We will be working with a single Ruby file for this application. It will be an extension of the set up that Sinatra suggests on the "Getting Started" section of its readme.

In the folder where you create your application Ruby file, create two more folders called "public" and "views". We will use the views folder to store a basic HTML page and the public folder to store our CSS file to style our HTML. The name of these folders is important: Sinatra expects these folder names by default for its web pages (views) and static files like CSS.

Running the server

After setting up your "Hello world" in your ruby file, you can start your server by typing ruby appname.rb. You should see the words "Hello world" printed out when you visit the domain at localhost:4567 in your browser. Congratulations! You're running a web server!

You can stop your server by pressing ctrl-c in your terminal. If you run your server with the ruby appname.rb command, you'll need to stop and restart your server anytime you make changes to your code.

If you want to be able to automatically reload code without stopping and starting your server, you can gem install shotgun and then run shotgun appname.rb instead. Shotgun will use your newly coded code anytime you make a web request, so you don't have to kill the server and restart it. (Note the default port for shotgun is 9393 so your site will be at localhost:9393.)

Setting up to interact with Twitter

You'll need three things before you can use the Twitter API with your app:

  1. The Twitter gem
  2. "Consumer keys" to authorize your app
  3. "Access tokens" to authorize you as a Twitter user

Installing and requiring the Twitter gem

gem install twitter in your terminal to install the Twitter gem. Right under require sinatra in your app, also require twitter. This will give you access the the Twitter gem (and hence, the Twitter API) in your code.

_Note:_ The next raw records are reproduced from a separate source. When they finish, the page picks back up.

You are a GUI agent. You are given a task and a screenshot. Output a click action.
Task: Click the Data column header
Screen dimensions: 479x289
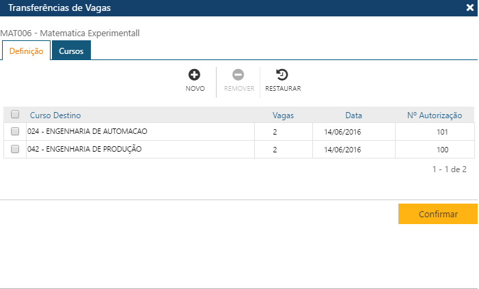coord(353,115)

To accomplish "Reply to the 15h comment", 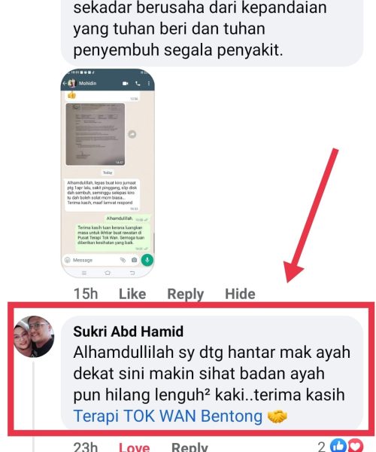I will click(186, 294).
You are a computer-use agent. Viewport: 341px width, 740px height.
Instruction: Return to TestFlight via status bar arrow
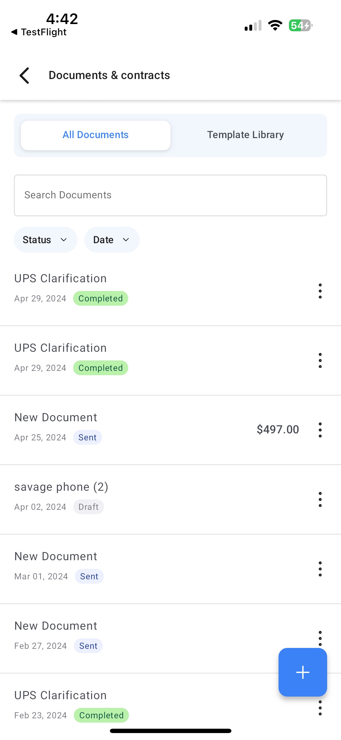click(39, 32)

Generating Twitter keys and tokens

Go to apps.twitter.com and sign in. Click on "Create New App" in the top right hand corner. Give your app a name, description and website (you can put a link to your Twitter account in here). Read and agree to the developer rules and click "Create your Twitter application".

Click on the "Keys and Access Tokens" tab. Vlick on "modify app permissions" next to "Access Level", change this to "Read and Write" and save the settings.

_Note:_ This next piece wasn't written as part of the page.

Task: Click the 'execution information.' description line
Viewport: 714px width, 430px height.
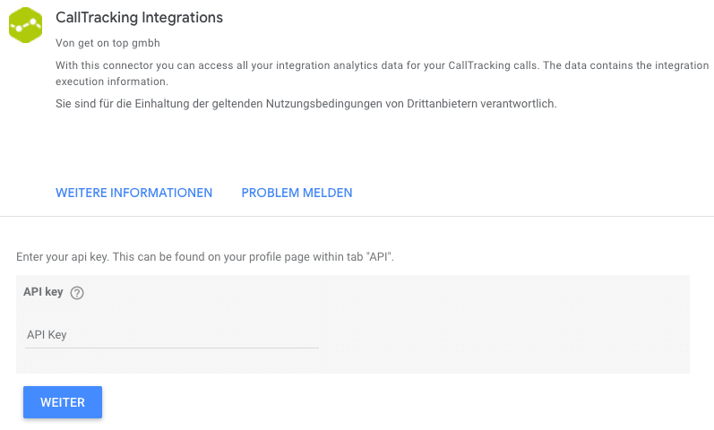Action: click(x=112, y=82)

Go back to the "Keys and Access Tokens" tab, scroll to the bottom and click "Create my access token". The access token and secret are linked to your own personal Twitter account. Do not let these get out into the public, otherwise people may be able to hijack your account and tweet through your app as if they were you. If you accidentally push code containing these keys to a public location, ensure you revoke token access (on this same page) or regenerate the tokens. The same privacy rules apply for your consumer secret (for your app).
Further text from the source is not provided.